El Departamento de Seguridad Nacional de Estados Unidos (DHS) anunció una serie de medidas de emergencia tras “una semana de cierre por parte de los demócratas del Congreso”. Según la propia dependencia, la situación la obligó a reorganizar recursos y suspender programas clave para priorizar la seguridad nacional y el funcionamiento esencial de sus agencias.
De acuerdo con el comunicado, el cierre impide al DHS operar con normalidad y lo obliga a “preservar fondos y personal limitados para mitigar el daño a la seguridad nacional y la seguridad pública”.
Global Entry suspendido y cambios en aeropuertos
Una de las decisiones más relevantes es la suspensión total del programa Global Entry. Desde las 6:00 a.m. del 22 de febrero de 2026, CBP detuvo todo el procesamiento de llegadas en los aeropuertos participantes.
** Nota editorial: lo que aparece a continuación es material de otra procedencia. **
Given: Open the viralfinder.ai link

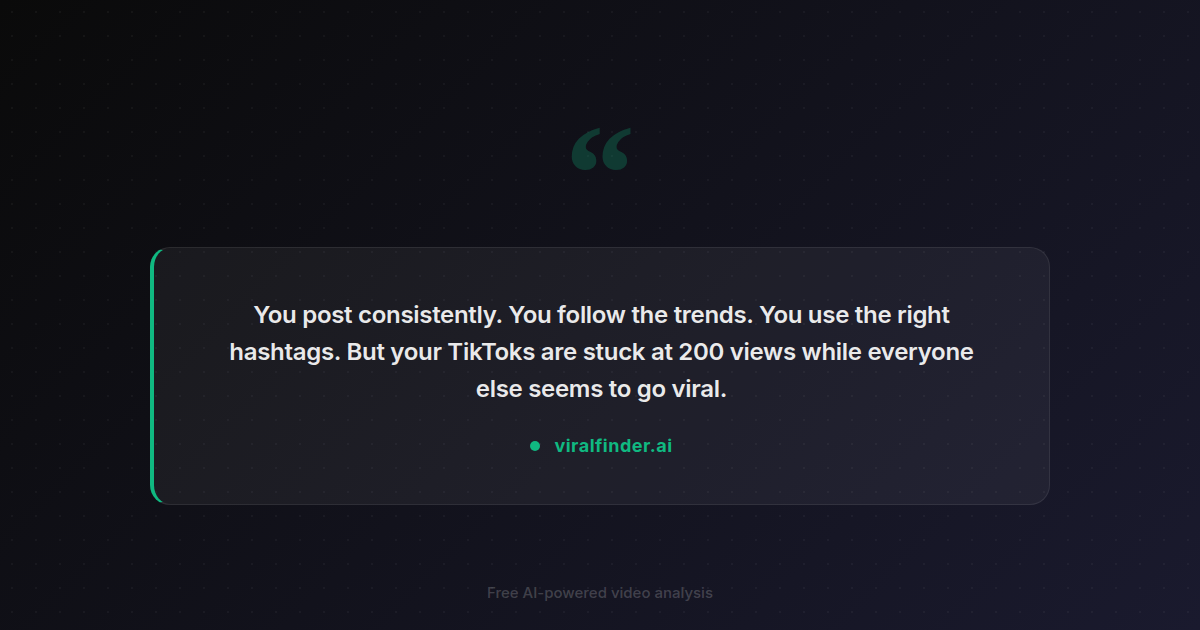Looking at the screenshot, I should point(613,446).
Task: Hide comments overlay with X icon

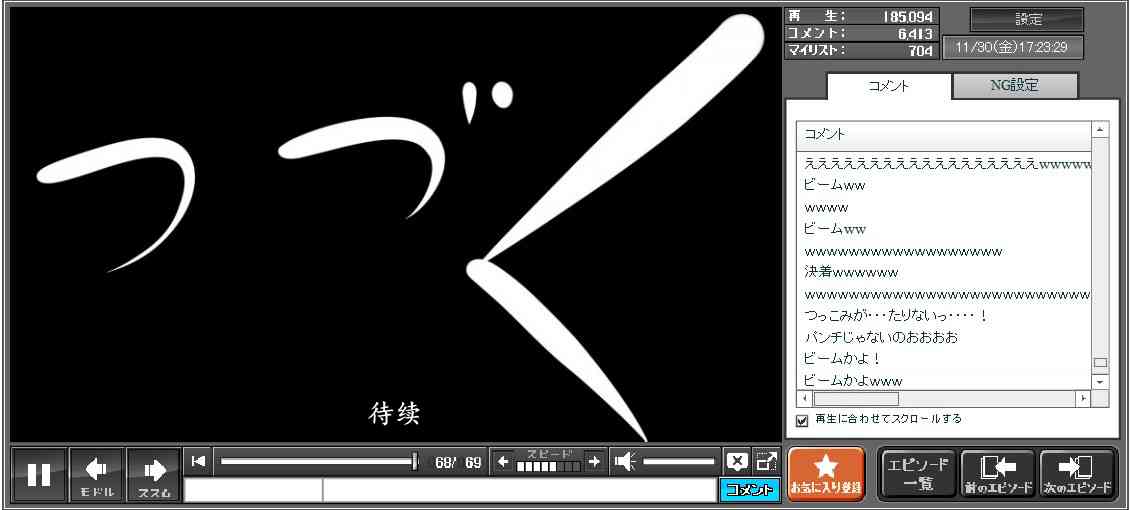Action: (x=737, y=461)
Los oficiales asignados a este programa fueron reasignados para atender al resto de los viajeros: “Los ciudadanos estadounidenses y residentes permanentes legales de Global Entry pueden dirigirse a las filas de procesamiento primario. Los demás miembros de Global Entry pueden dirigirse a las filas de visitantes”, indicó la dependencia.
CBP también “suspenderá las solicitudes de cortesías portuarias para los miembros del Congreso en todos los puertos de entrada”, a fin de transferir ese personal a tareas esenciales de seguridad fronteriza. En la misma línea, la TSA suspendió “todas las escoltas de cortesía, incluidas las de los miembros del Congreso”, argumentando que estas “ejercen una mayor presión sobre nuestros oficiales, quienes deben poder priorizar su crucial labor de revisión de pasajeros”.
TSA PreCheck sigue operativo, pero con advertencias
A diferencia de Global Entry, la Administración de Seguridad en el Transporte (TSA) confirmó que TSA PreCheck permanece activo “sin cambios para los viajeros”. No obstante, aclaró que “a medida que surjan restricciones de personal, la TSA evaluará cada caso individualmente y ajustará sus operaciones según corresponda”.
Aunque TSA PreCheck sigue funcionando, los viajeros deben anticipar procedimientos más lentos y una mayor carga operativa sobre el personal de seguridad en aeropuertos mientras se mantenga el cierre del gobierno.